→ **What to work on**: In the listing below, find the line containing "Who is High Level? (106, 1476)" and the line containing "Next (298, 1264)". Repeat exactly those two lines and every line between them.

→ **Entries provided**:
"""

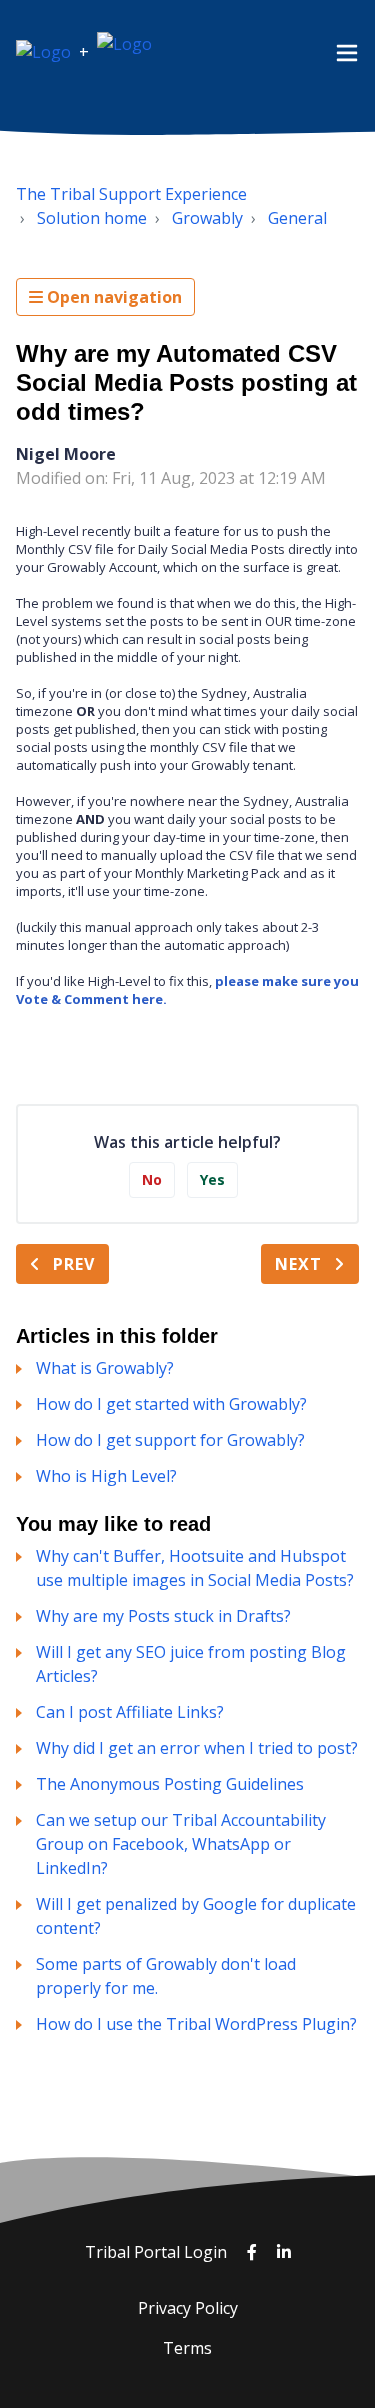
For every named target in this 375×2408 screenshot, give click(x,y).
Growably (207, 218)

"""
"""

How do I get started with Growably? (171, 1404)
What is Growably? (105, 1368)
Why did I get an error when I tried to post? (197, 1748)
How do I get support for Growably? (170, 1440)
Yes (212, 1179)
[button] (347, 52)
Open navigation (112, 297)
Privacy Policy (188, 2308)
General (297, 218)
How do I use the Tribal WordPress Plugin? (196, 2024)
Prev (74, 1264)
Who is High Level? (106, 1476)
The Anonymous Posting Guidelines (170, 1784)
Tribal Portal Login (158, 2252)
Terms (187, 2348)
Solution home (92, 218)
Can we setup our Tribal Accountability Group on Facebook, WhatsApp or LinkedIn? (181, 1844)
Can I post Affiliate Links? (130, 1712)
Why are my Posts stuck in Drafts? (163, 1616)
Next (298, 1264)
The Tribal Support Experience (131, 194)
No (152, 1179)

"""

→ **Task answer**:
Who is High Level? (106, 1476)
The Anonymous Posting Guidelines (170, 1784)
Tribal Portal Login (158, 2252)
Terms (187, 2348)
Solution home (92, 218)
Can we setup our Tribal Accountability Group on Facebook, WhatsApp or LinkedIn? (181, 1844)
Can I post Affiliate Links? (130, 1712)
Why are my Posts stuck in Drafts? (163, 1616)
Next (298, 1264)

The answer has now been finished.